Impatience is the fire that is the undoing of all love. It is the age-old theme that kills love with zeal. I feel it as a thousand reflections of my "Appetitus Sensitivus" - like fragments hidden in little intermezzos - throbbing in search of satisfaction of a want.

Therefore, I deliberately decided to be patient and gave the fragrance time, tested "the love" often and at different times of the day.

"Un Amore Eterno" is supposed to be a tribute to the fragrant letters of Casanova. Already I find the idea to be exalted and over the top.

I perform the Y-cut on the fragrance and hold: smells like open lady's bag, lipstick, leather, dull scarlet sweetness, earthy-floral and woody-nutty smells spice the air on my perceptual horizon. The strongly distinctive, yet somehow affective creation with its antique aura doesn't really reach me. It feels heavy and suffocating, like a requiem. The combination of tuberose, clove and saffron finally do the trick for me.

My idea of eternal love is tied to the scope of feelings lived. If something is eternal and infinite, then it is everywhere. Eternal love is like being kissed by a soul barelipped and uncertain. A kiss, but one that resounds for all eternity. Love awakens like spring, unstoppable and warm, smiling and dancing.

"Un Amore Eterno" is, alas, love on its deathbed.

The scent is rather "dirty." "Carnal Desire" would stand the fragrance better. Even then, the fragrance would not be more wearable for me. Often evoke fragrances with me musical associations. This one, however, makes me think of less dignified figures like the lonely writer Gustav von Aschenbach, the main character of the novella "Death in Venice".

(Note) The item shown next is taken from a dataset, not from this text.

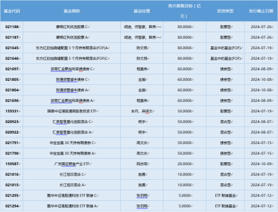Select the fund code 021294 cell

click(x=12, y=206)
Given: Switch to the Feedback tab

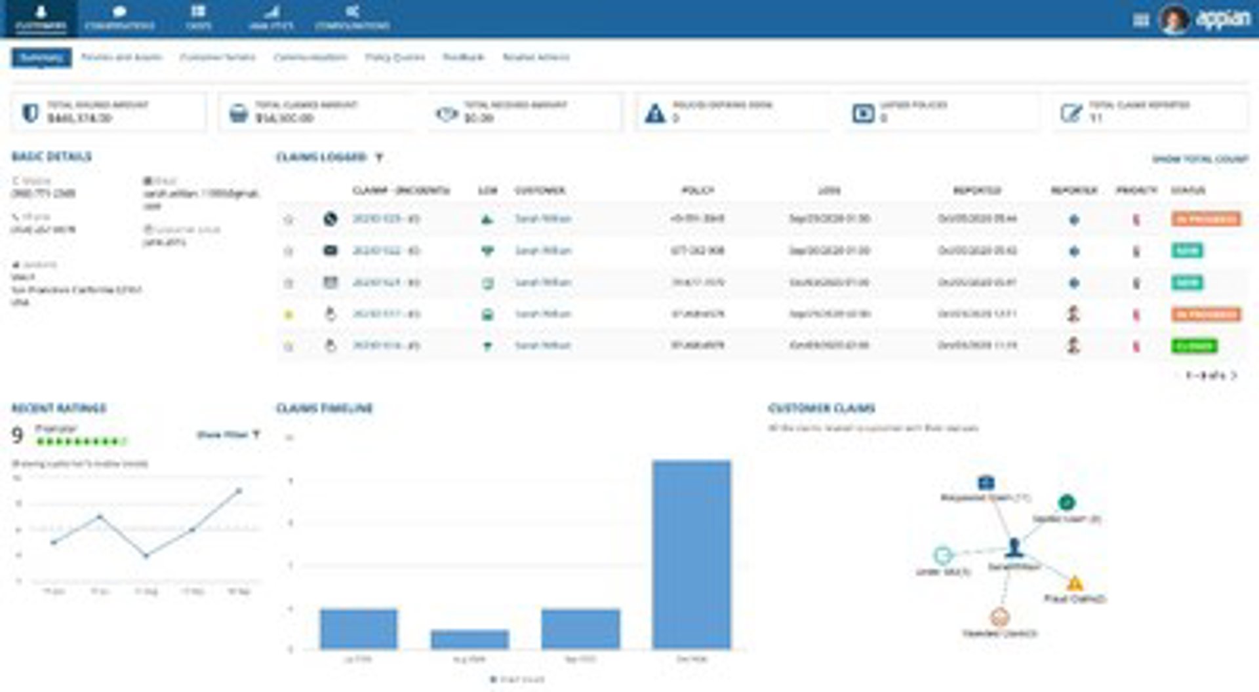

"Un Amore Eterno" also shows me that the fleeting ecstasy of the Fall only confuses the senses and catapults one into sudden abandonment. It is precisely this suddenness of the enigmatic that reveals the drive that Roja pursues and Gustav paradoxically finds shameful as the one profound impulse of creation. Hours move crawling without flying, poetically blasphemous and wastefully rudimentary, like a last apocalyptically tinged desire for desire, blinded and unable to perceive that love has already died in its far too tight clothes. The scent of the Britten would have been a good scent to go with the novel.

Similar to the disarray of the torn writer, I experience unwanted stops in no man's land with "Un Amore Eterno." Standstill. At this stage, borne of cloying boudoir opulence, Roja's creation is somewhat reminiscent of "1889 Moulin Rouge." It stays that way only briefly. This is followed by one of the least positive aspects of the fragrance, the grandiose marriage of patchouli and iris. These moments are real compensation for the initially terrible tangle.

The fragrance calms down here increasingly and becomes more harmonious. The too potent spicy-floral and dull-nutty moments from the opening, paired with the ancient clove spice, are now only faintly perceptible, but seem pleasantly supportive and above all appropriate.

It is not the eternal love, far from it, but an average good Roja fragrance. No fragrance that will be remembered, for this there are clearly better at ROJA perfumes. It remains with me the regret that Roger Dove just takes up this beautiful and eternal theme and then misses it so mercilessly.